• **Условие задания**: Как в магазине объяснили автору сообщения из ветки форума об autorun.exe, почему Avast сработал на этот файл?

• **Исходный текст**:
# Форум на русском языке  > Основы информационной безопасности  > Общая сетевая безопасность  >  autorun.exe определяется как вирус??

## Solton

Купил сетевую карту (D-Link). При установке дров, решил запустить оболочку, кликнул на autorun.exe - Avast ругаться начал: червь!!!

Никогда я не замечал, чтобы Avast у меня просто так на автораны ругался. Причем на этом же компе я ставил раньше те же дрова, с такого же диска, от такой же карты, запускал этот авторан - все нормально было.

Прихожу в магаз, где карту покупал, говорю: червь в дровах, в авторане!
Мне говорят: все это фигня, Ваш Avast определил autorun, как вирус, потому что автораны, дескать, вносят изминения в реестр. Вот так сказали... я вежливо усомнился... карту мне поменяли, дали ту, что без дров контачит. И вот я хочу поинтересоваться у понимающих людей:

1. Мог ли антивирус заругаться на авторан, просто за то, что он авторан?

• **Записи**:
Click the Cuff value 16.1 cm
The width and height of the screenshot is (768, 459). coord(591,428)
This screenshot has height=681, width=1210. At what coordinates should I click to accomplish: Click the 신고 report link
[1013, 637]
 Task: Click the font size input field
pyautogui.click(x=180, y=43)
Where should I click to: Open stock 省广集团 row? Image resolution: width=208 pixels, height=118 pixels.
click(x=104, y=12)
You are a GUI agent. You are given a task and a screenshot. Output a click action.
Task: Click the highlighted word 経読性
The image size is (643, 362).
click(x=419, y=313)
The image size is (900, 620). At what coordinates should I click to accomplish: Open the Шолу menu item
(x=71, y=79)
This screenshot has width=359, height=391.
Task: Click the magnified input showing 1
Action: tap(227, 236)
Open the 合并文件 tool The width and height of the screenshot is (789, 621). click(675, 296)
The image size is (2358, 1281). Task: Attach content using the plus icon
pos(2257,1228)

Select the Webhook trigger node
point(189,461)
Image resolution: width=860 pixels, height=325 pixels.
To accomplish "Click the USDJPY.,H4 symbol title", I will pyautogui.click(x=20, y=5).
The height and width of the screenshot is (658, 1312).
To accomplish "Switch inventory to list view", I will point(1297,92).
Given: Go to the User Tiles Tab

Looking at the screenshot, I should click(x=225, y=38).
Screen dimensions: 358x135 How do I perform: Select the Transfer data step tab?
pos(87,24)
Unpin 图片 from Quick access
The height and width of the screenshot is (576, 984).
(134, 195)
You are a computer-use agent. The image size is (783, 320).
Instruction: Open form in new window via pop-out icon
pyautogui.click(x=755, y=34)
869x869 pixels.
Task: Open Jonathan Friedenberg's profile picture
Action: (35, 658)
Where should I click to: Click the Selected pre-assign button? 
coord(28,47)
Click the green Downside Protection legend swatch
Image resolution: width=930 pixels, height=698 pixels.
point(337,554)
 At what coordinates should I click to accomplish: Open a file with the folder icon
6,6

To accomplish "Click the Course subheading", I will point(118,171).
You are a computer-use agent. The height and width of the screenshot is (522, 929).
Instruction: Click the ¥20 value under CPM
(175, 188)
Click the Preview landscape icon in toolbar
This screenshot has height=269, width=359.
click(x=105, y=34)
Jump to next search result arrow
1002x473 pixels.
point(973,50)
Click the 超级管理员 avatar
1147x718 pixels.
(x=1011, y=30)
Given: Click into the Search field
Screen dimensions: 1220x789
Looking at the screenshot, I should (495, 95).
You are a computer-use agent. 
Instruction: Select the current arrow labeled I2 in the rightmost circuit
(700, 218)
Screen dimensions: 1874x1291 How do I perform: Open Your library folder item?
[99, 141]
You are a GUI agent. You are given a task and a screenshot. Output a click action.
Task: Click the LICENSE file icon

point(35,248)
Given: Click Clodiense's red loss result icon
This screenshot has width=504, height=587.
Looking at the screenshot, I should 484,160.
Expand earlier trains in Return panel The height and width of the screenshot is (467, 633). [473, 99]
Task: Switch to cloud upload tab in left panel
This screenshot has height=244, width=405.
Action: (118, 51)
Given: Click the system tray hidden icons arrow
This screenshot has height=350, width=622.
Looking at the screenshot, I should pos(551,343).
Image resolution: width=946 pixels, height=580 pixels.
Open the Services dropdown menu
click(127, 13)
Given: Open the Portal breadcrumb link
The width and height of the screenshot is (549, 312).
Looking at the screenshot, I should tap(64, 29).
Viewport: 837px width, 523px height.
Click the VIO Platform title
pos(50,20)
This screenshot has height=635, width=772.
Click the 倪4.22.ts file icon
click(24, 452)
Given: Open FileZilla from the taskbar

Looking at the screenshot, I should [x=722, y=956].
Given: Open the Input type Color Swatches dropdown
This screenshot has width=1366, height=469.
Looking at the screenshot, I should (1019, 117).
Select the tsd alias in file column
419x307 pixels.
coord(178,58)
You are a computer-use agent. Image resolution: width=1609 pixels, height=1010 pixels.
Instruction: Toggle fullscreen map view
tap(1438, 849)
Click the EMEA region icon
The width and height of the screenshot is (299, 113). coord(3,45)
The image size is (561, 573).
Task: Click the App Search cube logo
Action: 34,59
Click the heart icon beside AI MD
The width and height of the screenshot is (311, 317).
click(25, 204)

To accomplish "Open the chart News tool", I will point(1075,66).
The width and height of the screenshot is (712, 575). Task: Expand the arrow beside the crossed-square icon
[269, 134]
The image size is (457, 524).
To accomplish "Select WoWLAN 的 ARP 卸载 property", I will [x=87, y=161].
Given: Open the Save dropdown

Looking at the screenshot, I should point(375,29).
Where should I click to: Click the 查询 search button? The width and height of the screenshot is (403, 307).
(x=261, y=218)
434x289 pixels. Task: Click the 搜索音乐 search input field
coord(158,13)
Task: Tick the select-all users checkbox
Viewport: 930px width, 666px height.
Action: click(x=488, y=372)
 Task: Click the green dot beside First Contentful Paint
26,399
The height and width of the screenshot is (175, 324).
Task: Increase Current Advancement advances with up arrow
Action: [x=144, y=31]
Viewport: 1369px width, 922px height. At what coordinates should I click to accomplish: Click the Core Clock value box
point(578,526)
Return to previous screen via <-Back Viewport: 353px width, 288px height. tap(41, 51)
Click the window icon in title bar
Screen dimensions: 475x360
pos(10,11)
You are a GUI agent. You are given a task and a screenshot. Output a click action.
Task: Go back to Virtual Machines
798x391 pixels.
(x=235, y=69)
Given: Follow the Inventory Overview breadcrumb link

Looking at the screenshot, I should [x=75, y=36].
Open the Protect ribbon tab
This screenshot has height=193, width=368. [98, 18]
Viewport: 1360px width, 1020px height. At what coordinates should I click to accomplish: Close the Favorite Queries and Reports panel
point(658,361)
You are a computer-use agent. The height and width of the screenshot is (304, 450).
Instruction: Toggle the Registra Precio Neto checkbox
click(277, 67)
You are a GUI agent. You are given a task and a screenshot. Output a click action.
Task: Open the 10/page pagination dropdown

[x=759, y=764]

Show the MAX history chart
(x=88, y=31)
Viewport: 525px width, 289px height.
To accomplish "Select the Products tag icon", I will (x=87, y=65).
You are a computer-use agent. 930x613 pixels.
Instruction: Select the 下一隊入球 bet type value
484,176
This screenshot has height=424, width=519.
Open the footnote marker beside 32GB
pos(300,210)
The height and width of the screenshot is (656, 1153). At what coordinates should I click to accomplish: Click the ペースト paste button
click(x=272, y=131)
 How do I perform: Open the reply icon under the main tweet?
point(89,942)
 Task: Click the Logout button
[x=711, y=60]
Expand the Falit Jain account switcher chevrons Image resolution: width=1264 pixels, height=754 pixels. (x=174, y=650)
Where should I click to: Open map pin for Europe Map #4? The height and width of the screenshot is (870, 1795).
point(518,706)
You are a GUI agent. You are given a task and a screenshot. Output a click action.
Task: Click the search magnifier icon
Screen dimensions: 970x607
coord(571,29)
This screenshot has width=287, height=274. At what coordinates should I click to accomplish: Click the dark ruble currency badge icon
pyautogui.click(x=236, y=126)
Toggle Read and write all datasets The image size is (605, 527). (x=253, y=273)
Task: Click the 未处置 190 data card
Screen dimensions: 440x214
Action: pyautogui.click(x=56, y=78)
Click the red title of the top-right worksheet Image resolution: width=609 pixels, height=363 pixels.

• **Ответ к заданию**: Там сказали, что автораны вносят изменения в реестр.